==== Source records ====
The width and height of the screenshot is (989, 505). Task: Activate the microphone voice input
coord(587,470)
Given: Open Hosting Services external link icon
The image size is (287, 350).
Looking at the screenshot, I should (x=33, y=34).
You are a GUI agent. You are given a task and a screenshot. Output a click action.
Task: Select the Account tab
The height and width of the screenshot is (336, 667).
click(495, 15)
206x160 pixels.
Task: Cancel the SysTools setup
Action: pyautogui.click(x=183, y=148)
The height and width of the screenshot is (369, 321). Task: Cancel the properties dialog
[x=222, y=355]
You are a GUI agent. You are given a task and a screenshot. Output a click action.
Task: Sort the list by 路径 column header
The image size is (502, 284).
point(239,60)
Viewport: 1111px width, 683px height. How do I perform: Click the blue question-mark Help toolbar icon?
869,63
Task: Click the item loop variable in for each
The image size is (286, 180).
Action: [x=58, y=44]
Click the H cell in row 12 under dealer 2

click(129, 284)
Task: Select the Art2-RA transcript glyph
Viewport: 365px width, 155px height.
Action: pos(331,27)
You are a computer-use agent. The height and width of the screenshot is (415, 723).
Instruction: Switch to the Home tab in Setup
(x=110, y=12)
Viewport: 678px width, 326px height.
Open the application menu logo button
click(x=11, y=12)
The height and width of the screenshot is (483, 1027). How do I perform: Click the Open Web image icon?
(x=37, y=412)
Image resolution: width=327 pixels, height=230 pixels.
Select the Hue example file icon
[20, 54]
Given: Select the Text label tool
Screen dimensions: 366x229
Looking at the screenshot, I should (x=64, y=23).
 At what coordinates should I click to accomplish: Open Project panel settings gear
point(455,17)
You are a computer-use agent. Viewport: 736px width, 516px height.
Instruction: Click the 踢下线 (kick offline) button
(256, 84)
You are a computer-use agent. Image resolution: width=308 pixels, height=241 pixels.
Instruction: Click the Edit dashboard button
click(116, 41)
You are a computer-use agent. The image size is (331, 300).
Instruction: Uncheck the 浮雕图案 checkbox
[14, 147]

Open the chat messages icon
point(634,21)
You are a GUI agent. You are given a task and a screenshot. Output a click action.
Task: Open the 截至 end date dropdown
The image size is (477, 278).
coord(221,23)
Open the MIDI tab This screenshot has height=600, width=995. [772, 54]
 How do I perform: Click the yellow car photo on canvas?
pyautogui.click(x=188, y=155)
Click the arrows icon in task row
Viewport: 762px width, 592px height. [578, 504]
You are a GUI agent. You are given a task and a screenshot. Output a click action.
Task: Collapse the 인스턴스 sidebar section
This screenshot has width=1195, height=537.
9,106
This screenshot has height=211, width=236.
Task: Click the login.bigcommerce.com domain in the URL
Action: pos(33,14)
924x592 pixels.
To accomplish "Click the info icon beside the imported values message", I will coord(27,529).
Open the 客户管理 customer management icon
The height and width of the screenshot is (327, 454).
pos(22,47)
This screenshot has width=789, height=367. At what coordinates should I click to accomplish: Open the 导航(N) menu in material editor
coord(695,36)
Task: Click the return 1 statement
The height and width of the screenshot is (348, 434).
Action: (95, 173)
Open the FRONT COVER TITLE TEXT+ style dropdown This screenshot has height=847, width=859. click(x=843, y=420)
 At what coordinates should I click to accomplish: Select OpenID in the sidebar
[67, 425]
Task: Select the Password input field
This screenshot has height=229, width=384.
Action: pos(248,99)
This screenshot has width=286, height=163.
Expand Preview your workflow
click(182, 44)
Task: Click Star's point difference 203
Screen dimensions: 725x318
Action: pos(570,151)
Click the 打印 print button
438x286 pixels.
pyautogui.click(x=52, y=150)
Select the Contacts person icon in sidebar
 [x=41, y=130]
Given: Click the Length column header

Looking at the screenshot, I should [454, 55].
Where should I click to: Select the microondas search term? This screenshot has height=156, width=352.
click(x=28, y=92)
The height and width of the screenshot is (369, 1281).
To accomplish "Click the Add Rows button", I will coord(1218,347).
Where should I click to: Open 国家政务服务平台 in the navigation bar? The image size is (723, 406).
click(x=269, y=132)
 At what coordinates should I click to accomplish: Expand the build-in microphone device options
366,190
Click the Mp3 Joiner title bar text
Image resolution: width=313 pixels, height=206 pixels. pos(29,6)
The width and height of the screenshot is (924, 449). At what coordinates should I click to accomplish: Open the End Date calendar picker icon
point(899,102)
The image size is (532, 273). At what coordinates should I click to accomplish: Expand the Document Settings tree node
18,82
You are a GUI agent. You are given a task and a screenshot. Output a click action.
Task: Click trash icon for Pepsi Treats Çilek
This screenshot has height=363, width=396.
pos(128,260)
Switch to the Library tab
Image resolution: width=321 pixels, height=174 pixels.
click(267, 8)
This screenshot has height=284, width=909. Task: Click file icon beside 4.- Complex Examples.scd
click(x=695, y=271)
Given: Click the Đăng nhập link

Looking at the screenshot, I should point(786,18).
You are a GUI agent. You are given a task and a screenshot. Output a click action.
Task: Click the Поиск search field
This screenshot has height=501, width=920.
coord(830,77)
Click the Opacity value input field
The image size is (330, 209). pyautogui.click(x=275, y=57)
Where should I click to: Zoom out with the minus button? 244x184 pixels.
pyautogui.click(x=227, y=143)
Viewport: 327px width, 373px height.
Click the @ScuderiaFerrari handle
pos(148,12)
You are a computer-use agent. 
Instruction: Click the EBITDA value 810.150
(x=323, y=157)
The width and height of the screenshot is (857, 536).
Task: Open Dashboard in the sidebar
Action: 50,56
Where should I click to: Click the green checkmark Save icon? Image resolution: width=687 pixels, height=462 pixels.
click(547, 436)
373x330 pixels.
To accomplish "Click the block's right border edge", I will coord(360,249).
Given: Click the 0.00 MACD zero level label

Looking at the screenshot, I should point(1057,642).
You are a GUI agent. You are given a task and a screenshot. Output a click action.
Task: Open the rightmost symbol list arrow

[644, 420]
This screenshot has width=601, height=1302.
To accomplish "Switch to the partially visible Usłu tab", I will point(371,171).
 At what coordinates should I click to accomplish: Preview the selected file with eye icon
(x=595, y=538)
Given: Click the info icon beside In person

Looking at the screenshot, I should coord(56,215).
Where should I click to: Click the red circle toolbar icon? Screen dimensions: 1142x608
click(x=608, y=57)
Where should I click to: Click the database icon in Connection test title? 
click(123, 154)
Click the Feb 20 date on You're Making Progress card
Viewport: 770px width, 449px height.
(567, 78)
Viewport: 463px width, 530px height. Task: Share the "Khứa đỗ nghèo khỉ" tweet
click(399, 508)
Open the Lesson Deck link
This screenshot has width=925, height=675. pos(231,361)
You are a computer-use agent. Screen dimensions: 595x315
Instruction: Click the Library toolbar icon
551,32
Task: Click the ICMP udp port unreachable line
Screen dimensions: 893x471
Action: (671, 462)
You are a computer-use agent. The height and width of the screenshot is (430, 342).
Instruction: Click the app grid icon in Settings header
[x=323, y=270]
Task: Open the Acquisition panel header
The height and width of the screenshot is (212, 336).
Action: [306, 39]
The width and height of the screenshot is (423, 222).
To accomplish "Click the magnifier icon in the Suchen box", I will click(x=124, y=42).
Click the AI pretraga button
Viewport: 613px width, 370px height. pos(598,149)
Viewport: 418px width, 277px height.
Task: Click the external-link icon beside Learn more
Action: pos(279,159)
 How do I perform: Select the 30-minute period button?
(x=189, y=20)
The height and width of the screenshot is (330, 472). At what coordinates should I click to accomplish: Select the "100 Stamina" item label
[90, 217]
====
When a line above contains the string "will", copy that line.

* [Task output]:
To accomplish "Click the info icon beside the imported values message", I will coord(27,529).
To accomplish "Click the Add Rows button", I will coord(1218,347).
To accomplish "Click the block's right border edge", I will coord(360,249).
To accomplish "Switch to the partially visible Usłu tab", I will point(371,171).
To accomplish "Click the magnifier icon in the Suchen box", I will click(x=124, y=42).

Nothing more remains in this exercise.